#### DATA PROVIDED ####

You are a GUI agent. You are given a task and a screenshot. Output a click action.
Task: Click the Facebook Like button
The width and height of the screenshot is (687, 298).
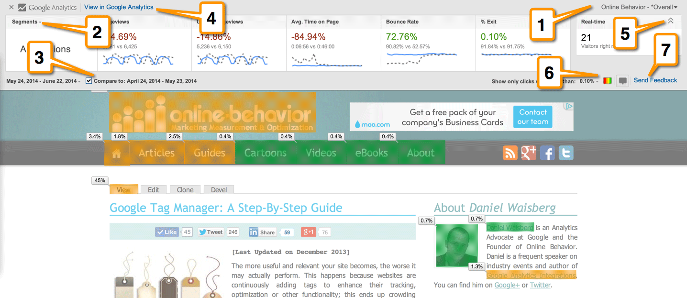(166, 232)
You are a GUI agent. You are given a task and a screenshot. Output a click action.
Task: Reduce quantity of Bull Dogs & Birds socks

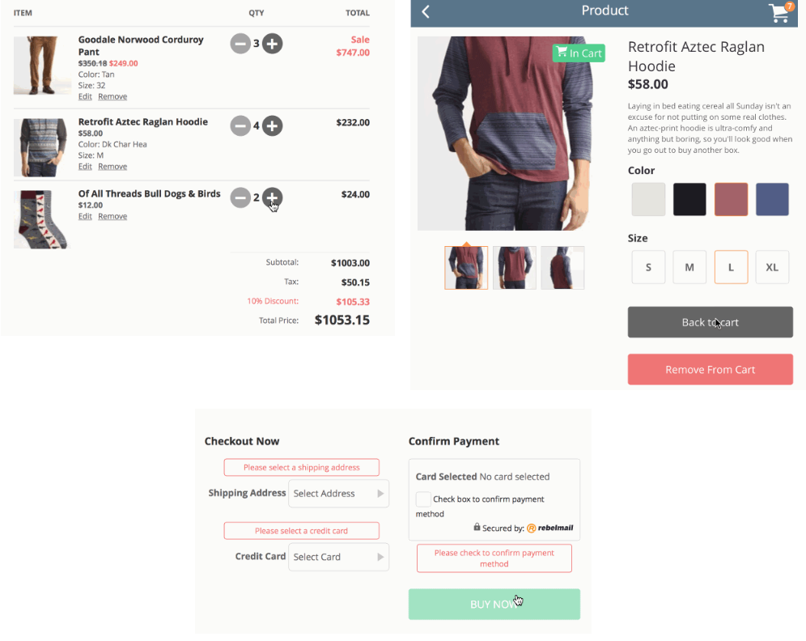[240, 197]
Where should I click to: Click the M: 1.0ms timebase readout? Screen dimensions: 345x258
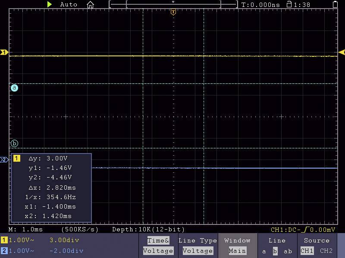pyautogui.click(x=21, y=230)
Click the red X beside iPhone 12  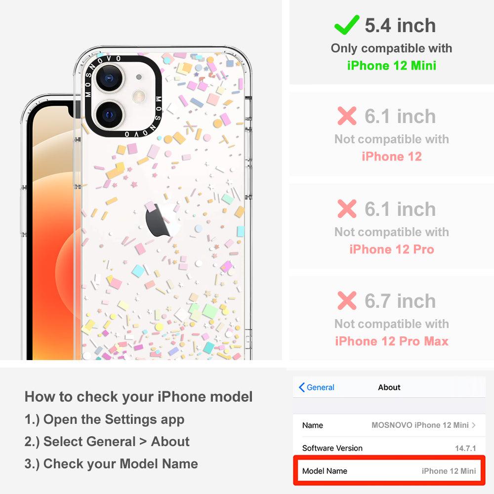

####

# EXERCISE DETAILS
Pull the text lines from every entry above and reproduce them word for word, leaving the pictures out.

# SOLUTION FOR THIS EXERCISE
You are a GUI agent. You are given a task and a screenshot. Output a click action.
Task: Click the Facebook Like button
The width and height of the screenshot is (687, 298).
(166, 232)
You are a GUI agent. You are given a task and a screenshot. Output a click action.
Task: Reduce quantity of Bull Dogs & Birds socks

[240, 197]
Where should I click to: Click the M: 1.0ms timebase readout? Screen dimensions: 345x258
pyautogui.click(x=21, y=230)
Click the red X beside iPhone 12  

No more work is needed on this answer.